In order to rectify their inefficient use of space, the OMB has issued their “Reduce the Footprint” policy for government agencies. This policy was designed to initiate a review of all currently occupied space in order to identify opportunities for consolidation, elimination, and recycling. The OMB is hoping to aggressively reduce their physical footprint in order to reduce expenses. Due to its rampant costs, this includes any space currently used for record storage.
Onsite filing includes entire rooms, archives, closets, conference rooms, and office space galore. Traditional filing systems have a tendency to occupy costly real estate, and often times pose issues with security and federal regulation compliance. Due to the spatial needs required by physical files, the OMB’s conversation of footprint reduction has grown to include solutions to the paper problem.
Offices who have already eliminated their physical filing have been able to repurpose their space for additional offices, laboratories, research facilities, and more.

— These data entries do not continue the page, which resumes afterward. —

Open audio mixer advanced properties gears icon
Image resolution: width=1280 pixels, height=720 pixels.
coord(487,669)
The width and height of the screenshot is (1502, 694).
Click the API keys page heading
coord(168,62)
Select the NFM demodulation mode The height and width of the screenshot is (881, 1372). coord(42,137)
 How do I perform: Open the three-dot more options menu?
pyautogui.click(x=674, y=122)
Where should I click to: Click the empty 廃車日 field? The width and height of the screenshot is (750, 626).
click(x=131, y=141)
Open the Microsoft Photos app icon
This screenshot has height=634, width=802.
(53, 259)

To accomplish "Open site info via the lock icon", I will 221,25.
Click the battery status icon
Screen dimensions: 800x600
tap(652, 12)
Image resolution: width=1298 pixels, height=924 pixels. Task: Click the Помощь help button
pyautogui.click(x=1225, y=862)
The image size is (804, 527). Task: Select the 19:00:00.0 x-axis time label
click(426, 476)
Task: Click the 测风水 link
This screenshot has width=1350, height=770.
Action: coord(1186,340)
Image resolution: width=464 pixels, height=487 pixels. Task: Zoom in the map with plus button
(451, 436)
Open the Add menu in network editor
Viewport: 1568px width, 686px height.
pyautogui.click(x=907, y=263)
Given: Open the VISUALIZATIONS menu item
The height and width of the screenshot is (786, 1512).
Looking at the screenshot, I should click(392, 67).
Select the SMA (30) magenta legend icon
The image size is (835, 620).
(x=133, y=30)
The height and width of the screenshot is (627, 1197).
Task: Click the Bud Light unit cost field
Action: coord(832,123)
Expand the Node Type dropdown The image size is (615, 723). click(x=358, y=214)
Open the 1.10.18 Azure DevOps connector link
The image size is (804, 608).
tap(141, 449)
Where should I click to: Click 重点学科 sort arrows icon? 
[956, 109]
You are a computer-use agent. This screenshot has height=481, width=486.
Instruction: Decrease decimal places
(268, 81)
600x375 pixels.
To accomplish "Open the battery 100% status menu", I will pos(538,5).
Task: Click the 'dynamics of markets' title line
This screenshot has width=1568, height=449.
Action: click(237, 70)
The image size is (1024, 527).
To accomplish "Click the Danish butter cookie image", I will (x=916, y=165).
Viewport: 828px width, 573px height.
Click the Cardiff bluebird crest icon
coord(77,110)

By storing files offsite and converting to electronic document management, agencies have found that they can drastically reduce their costs while remaining completely compliant. Furthermore, they are able to better secure their files, improve accessibility, and enhance their efficiency.
File storage has been a costly issue for the U.S. government, and the solution is to address these shortcomings head on. So the real question is…how much is your filing room costing you?